Von vielen Strömungen mitgerissen – Plastische Arbeiten von Bernhard Hoetger im Ostwall-Museum

Von Bernd Berke

Dortmund. Es klingt nach vorsichtiger Distanzierung: Als „schillernde und irrlichternde Gestalt“ bezeichnet Museums-Chef Ingo Bartsch den Künstler, dessen Werke er nun ausstellt. Es geht um Bernhard Hoetger, 1874 im damals selbständigen Hörde (heute Teil von Dortmund) geboren, 1949 verarmt in der Schweiz gestorben.

30 Bildhauerarbeiten Hoetgers präsentiert nun das Ostwall-Museum. „Unverfängliche“ Exponate habe man für den straffen Querschnitt ausgewählt, betont Bartsch.

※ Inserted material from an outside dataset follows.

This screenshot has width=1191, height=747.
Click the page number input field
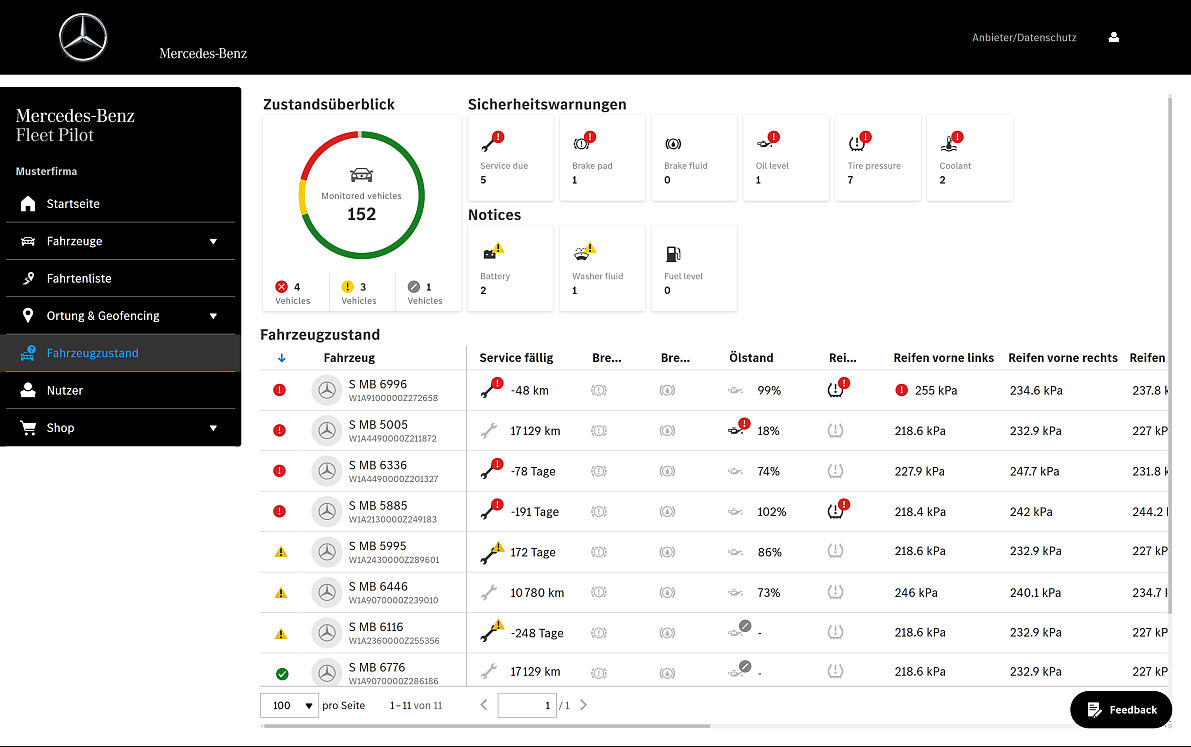526,705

Gäbe es denn auch verfängliche? Im Grunde schon. Denn Hoetger war nicht nur – von 1934 bis zum Parteiausschluß 1938 – Mitglied der NSDAP, sondern suchte sich auch künstlerisch anzupassen. So entwarf er, in Zusammenarbeit mit einem SS-Architekten, gar ein „Deutsches Forum“ mit Hakenkreuz-Grundriß. Wahrlich kein Ruhmesblatt. Sarkasmus der Geschichte: Die NS-Presse lehnte die Pläne als gar zu anbiedernd und opportunistisch ab, und 1937 brandmarkten die Nazis Hoetger in der Schand-Ausstellung „Entartete Kunst“ als Vertreter der mißliebigen Moderne.

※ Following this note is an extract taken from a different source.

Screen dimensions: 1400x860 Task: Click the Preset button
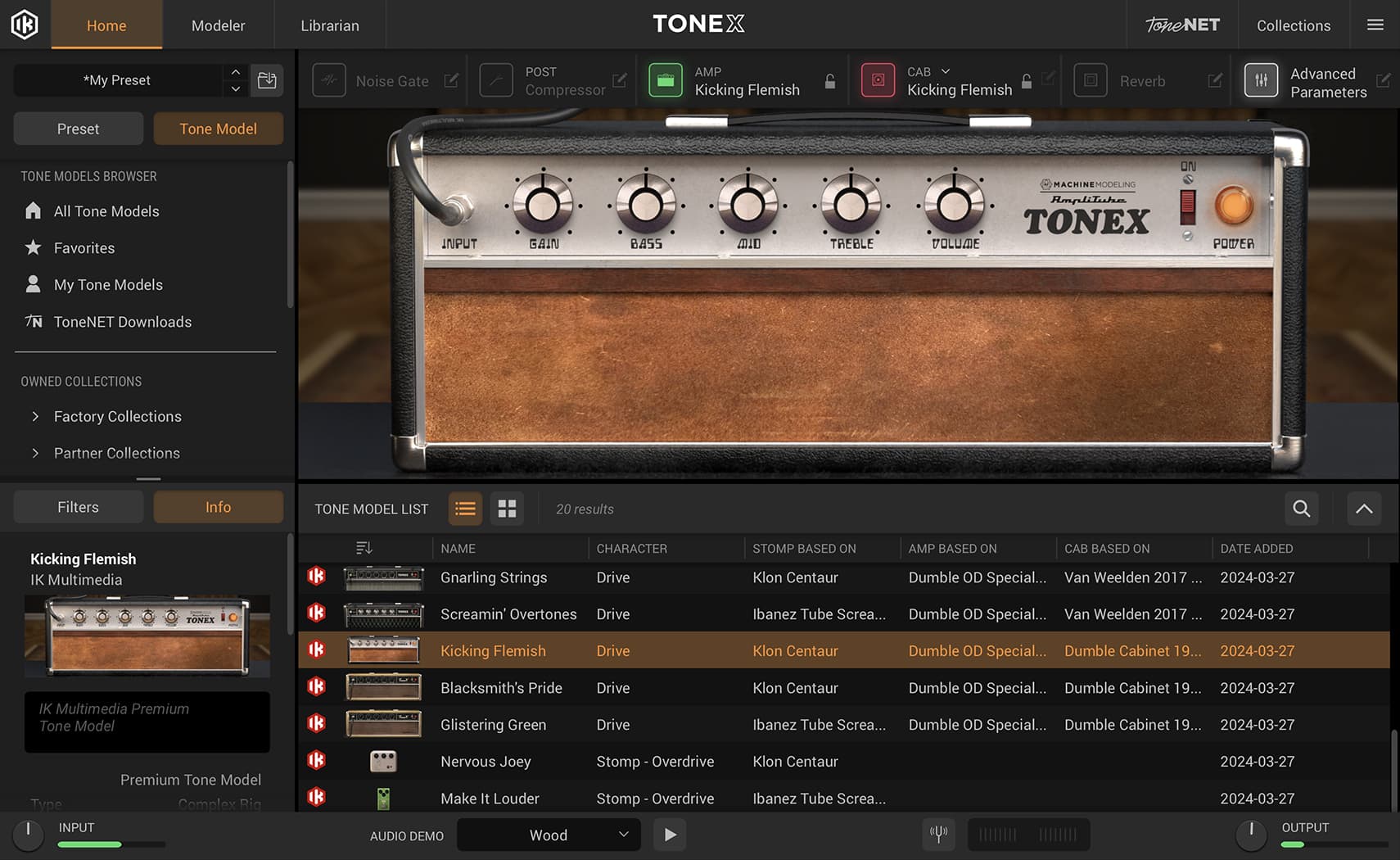[x=78, y=129]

Tatsächlich war Hoetger zuweilen auch Avantgardist, wie er sich denn überhaupt von allen möglichen Strömungen der Kunst und des Kunstgewerbes mitreißen ließ. Büsten in ägyptischer Manier sind daher ebenso zu sehen wie Tier- oder Buddha-Figuren, die gelegentlich die Kitschgrenze streifen. Zumindest ein Ausstellungsstück läßt Hoetgers zeitweilige Bereitschaft zum Mitmachen erahnen: Die Bronzeskulptur „Empor“, just aus dem „großdeutschen“ Olympiajahr 1936, enthält einiges vom Geiste Leni Riefenstahls oder Arno Brekers.

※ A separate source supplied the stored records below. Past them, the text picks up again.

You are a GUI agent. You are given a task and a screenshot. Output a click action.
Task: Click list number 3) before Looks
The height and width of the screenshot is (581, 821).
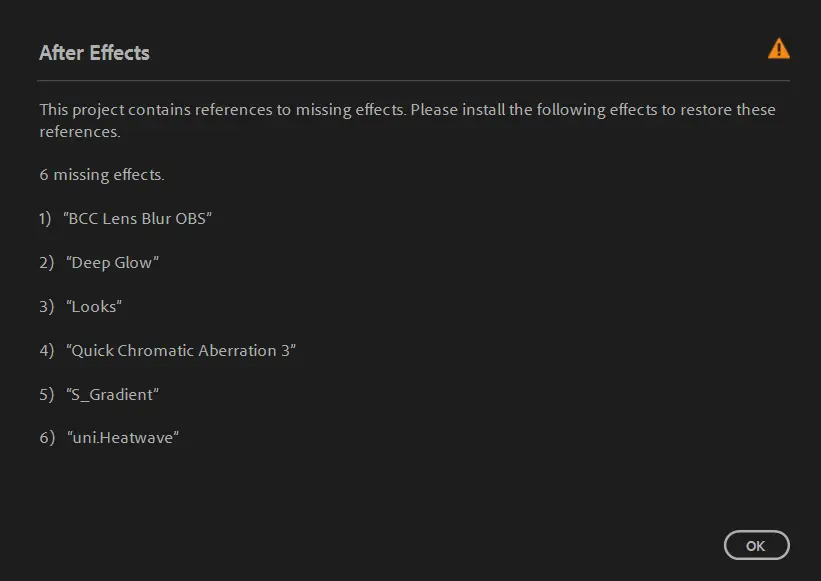pyautogui.click(x=46, y=307)
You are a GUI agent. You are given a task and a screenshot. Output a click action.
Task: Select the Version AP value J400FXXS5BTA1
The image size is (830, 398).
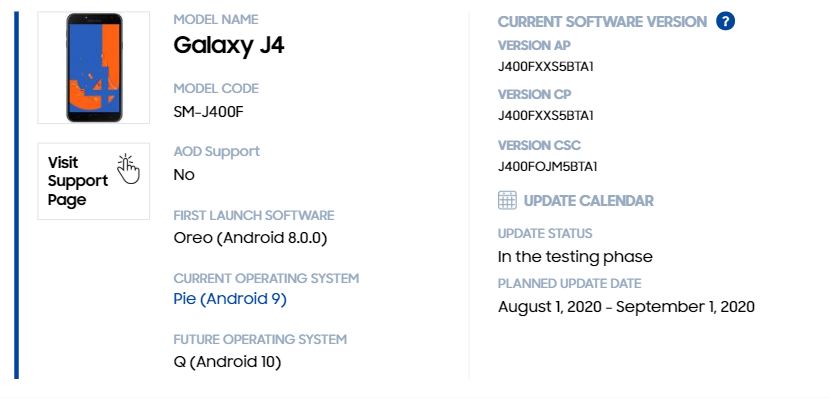(546, 67)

Doch Hoetger, stets starken Schwankungen der künstlerischen Inspiration ausgesetzt, hat auch durchaus anregende Kunst geschaffen, so etwa die zugleich verschmitzt und vergeistigt wirkende Porträtbüste der Paula Modersohn-Becker oder eine hexenhafte „Moorfrau“.

Die Stadt Dortmund erhielt Hoetgers Nachlaß, aus dem die jetzige Ausstellung bestritten wird, im Jahre 1962. Erst 1979 konnte das Ostwall-Museum den Bestand an Gipsformen und Abgüssen übernehmen. In den 17 Jahren dazwischen muß so manche Hoetger-Arbeit zum Schmuck in örtliche Behördenstuben gewandert sein. Einen genauen Überblick dazu hat Museumsleiter Bartsch bis heute nicht.

Bis 25. August im Ostwall-Museum. Di-So 10-18 Uhr, Katalog 10 DM, Eintritt diesmal frei.